Un niño lustrabotas que terminó escribiendo la banda sonora de una provincia. Con una vida que parece extraída de una zamba triste, pero con final de himno, Trullenque convirtió el dolor en versos y la nostalgia en canción. Esta es la historia del hombre que le cantó al alma santiagueña.
El hombre detrás de
las canciones
El 5 de septiembre del año 2000, en la ciudad de La Banda,
se apagaba la vida de Pablo Raúl Trullenque. Tenía 66 años. Sin embargo, su
nombre sigue vivo cada vez que una chacarera, una zamba o una vidala encienden
la memoria popular.

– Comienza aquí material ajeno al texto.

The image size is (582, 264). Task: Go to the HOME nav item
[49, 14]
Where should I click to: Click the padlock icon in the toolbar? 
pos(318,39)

Decir Trullenque, en Santiago del Estero, es decir canción.
Nació el 15 de enero de 1934 en la capital santiagueña. Su
vida estuvo marcada desde temprano por la adversidad: su padre murió cuando él
apenas tenía cuatro meses de vida. Creció entre oficios humildes —lustrabotas,
vendedor de diarios, ayudante de sastre—, pero nunca perdió de vista el
horizonte donde la palabra y la música se entrelazaban para darle sentido a su
camino.
Un “padre” elegido y
el inicio de un legado
La orfandad no le impidió elegir referentes. Encontró en
Julio Argentino Jerez un guía espiritual y artístico, un “padre” para su obra
que le enseñó a transformar la experiencia cotidiana en poesía con arraigo.
Desde allí, Trullenque forjó una escritura cargada de filosofía popular y
compromiso con la tierra.
En 1957 se trasladó a Buenos Aires, donde su vocación de
compositor comenzó a resonar con más fuerza. Sus letras, frescas y profundas
como el monte santiagueño, se hicieron lugar en festivales, escenarios y
discos. La crítica lo reconoció con premios como el Cóndor y, en su tierra
natal, recibió distinciones como Ciudadano Distinguido de Santiago del Estero y
Ciudadano Ilustre por parte de la Legislatura provincial.
La canción como
conciencia colectiva
Trullenque no solo escribía versos; sembraba conciencia. Sus
letras hablan de la vida campesina, del monte, del dolor del desarraigo y del
amor por lo propio. Lo hacía sin adornos académicos, con la naturalidad de
quien escribe desde el sentir.
Una de sus frases más recordadas, “Vivir es no conformarse”,
resume su espíritu inquieto y su apuesta por un folclore que no se limita a
entretener, sino que interpela. Sus canciones transmiten un mensaje simple y
profundo: la tierra es identidad, y perderla o dañarla es perderse a uno mismo.
En tiempos en que la “aldea global” comenzaba a ser la
consigna de moda, Trullenque se mantuvo fiel a lo local. Para él, Santiago del
Estero no era una provincia más: era el mundo entero representado en un paisaje
de algarrobos, en un patio con guitarra o en la voz quichua de sus paisanos.
Un legado que sigue cantando
El aporte de Pablo Raúl Trullenque al folclore argentino no
se mide solo en cantidad de obras —cientos de canciones y poesías—, sino en la
huella que dejó en la memoria cultural. Cada letra suya es un puente entre lo
íntimo y lo colectivo, entre el recuerdo de la infancia y la denuncia frente al
olvido o la injusticia.
Su obra es un canto a la pertenencia. Y aunque partió hace
más de dos décadas, su voz sigue viva en las guitarras de quienes repiten sus
versos bajo la luna santiagueña.
Epílogo: vivir es no conformarse
Recordar a Trullenque es recordar que el folclore no es solo
música, sino también memoria y filosofía de vida. Él supo transformar la dureza
de sus primeros años en un legado que enseña a no olvidar de dónde venimos.
En un mundo cada vez más uniforme, sus versos invitan a
volver al pago, aunque sea con la memoria. Porque como él creía, en la tierra
natal “está todo representado”. Y en su canto, sigue latiendo Santiago entero.